Output the listing lines as a Markdown table with columns "n" and "Line", starting with the line that contains "The width and" and going on through the line that contains "Action: 1199,695", with blank lines left out. Leave the pictures out of the answer.

---- Data excerpts

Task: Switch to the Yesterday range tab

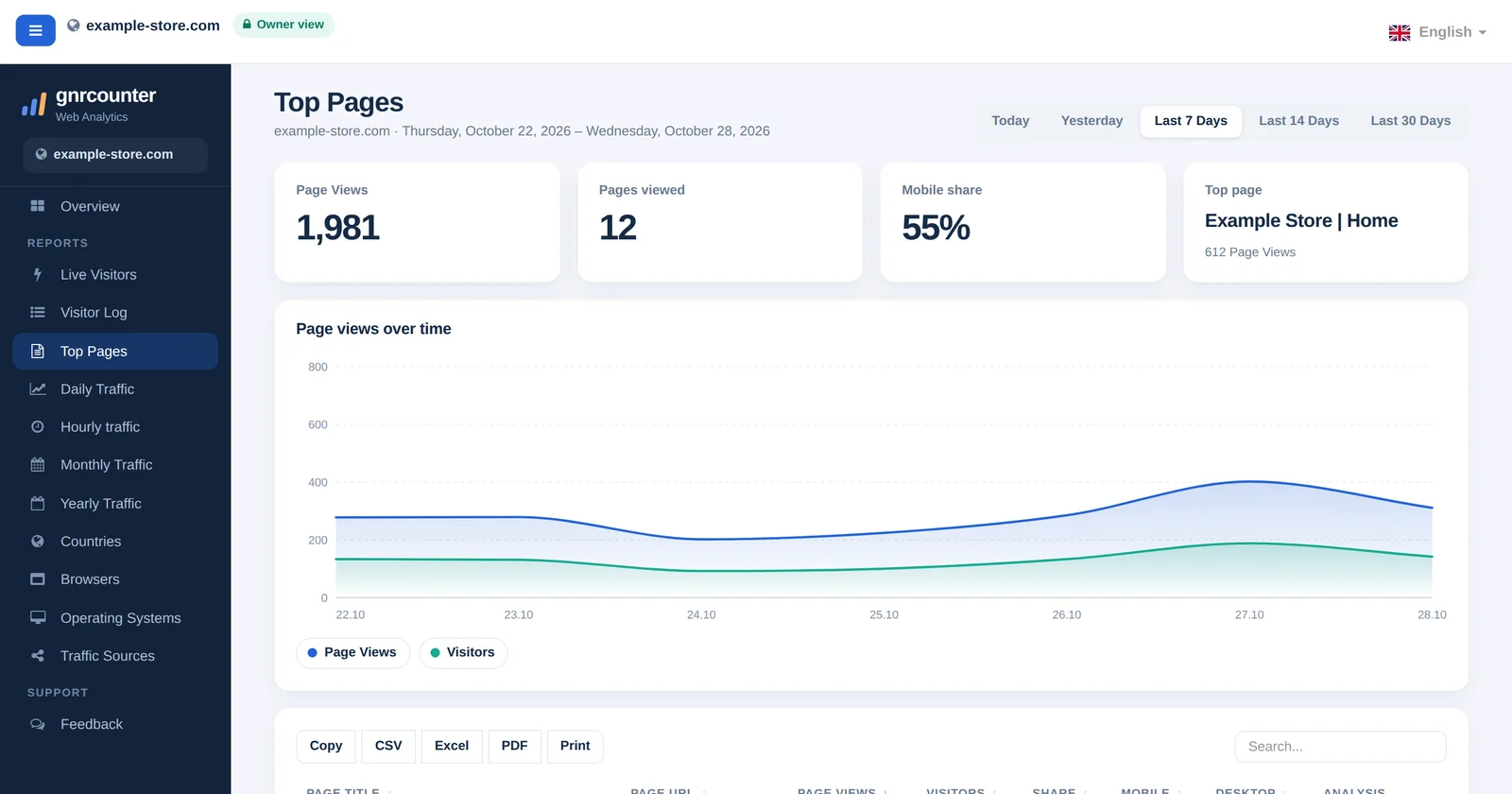Action: 1091,121
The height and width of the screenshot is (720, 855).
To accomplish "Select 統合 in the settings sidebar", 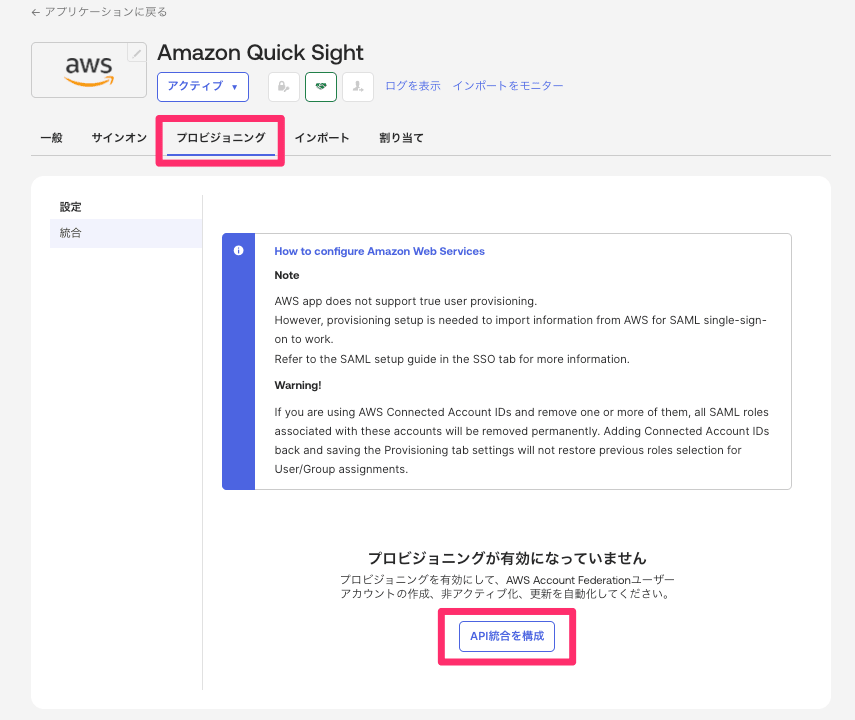I will pyautogui.click(x=71, y=233).
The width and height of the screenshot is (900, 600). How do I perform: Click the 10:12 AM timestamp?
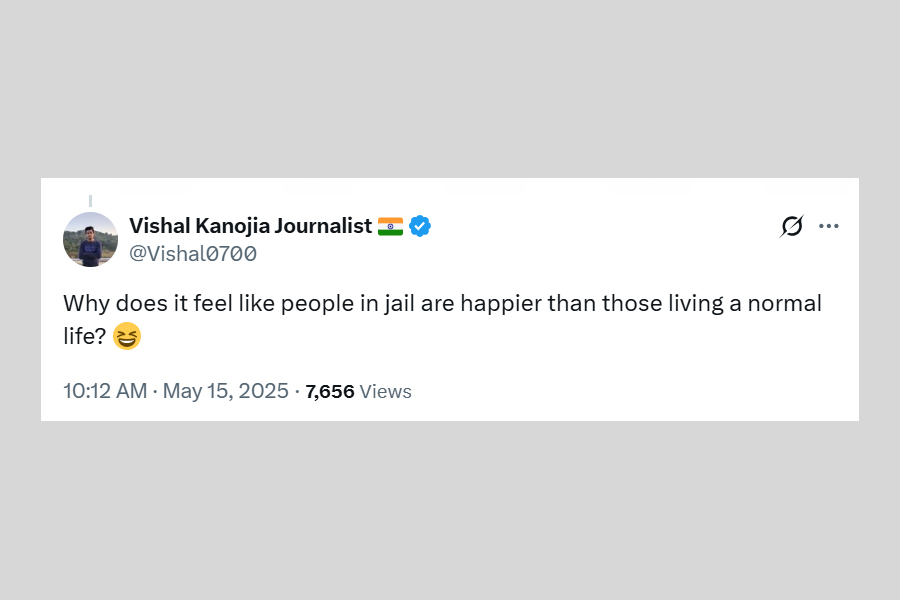click(x=105, y=391)
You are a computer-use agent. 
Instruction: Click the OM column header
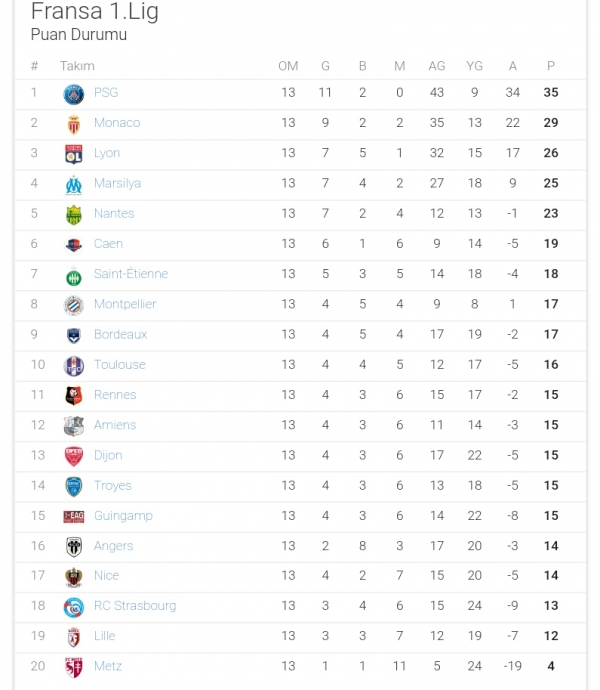point(288,66)
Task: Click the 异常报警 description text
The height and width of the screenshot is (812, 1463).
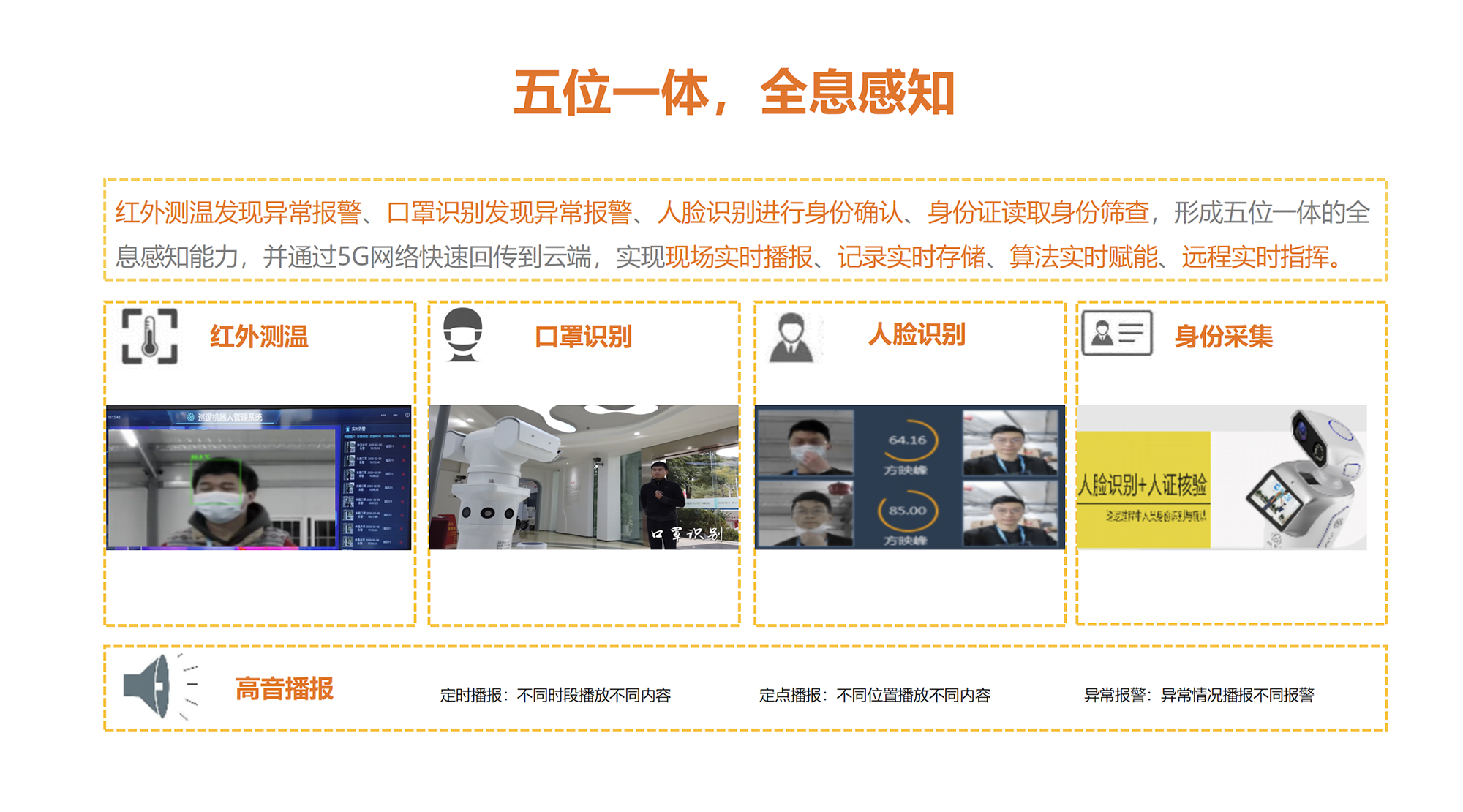Action: 1199,695
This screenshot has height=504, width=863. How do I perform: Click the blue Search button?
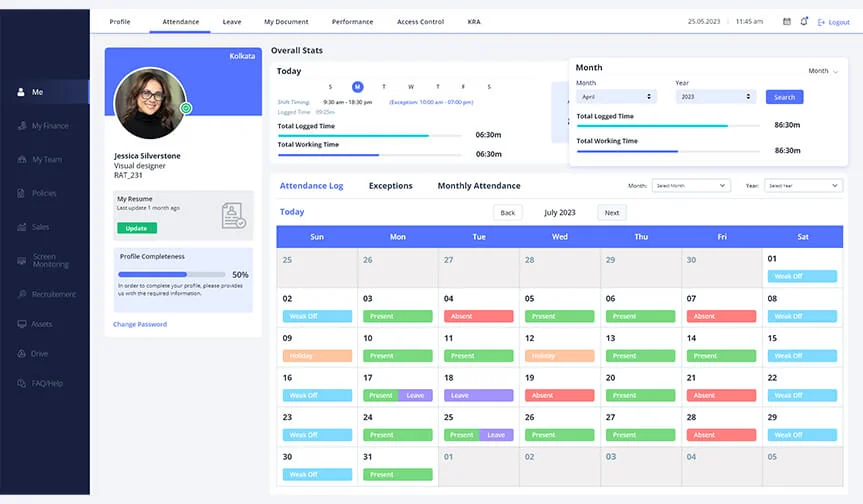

--------

_The answer_
| n | Line |
|---|---|
| 1 | The width and height of the screenshot is (900, 600). How do I perform: Click the 10:12 AM timestamp? |
| 2 | click(x=105, y=391) |
| 3 | You are a computer-use agent.  |
| 4 | Instruction: Click the OM column header |
| 5 | point(288,66) |
| 6 | Task: Click the 异常报警 description text |
| 7 | The height and width of the screenshot is (812, 1463). |
| 8 | Action: 1199,695 |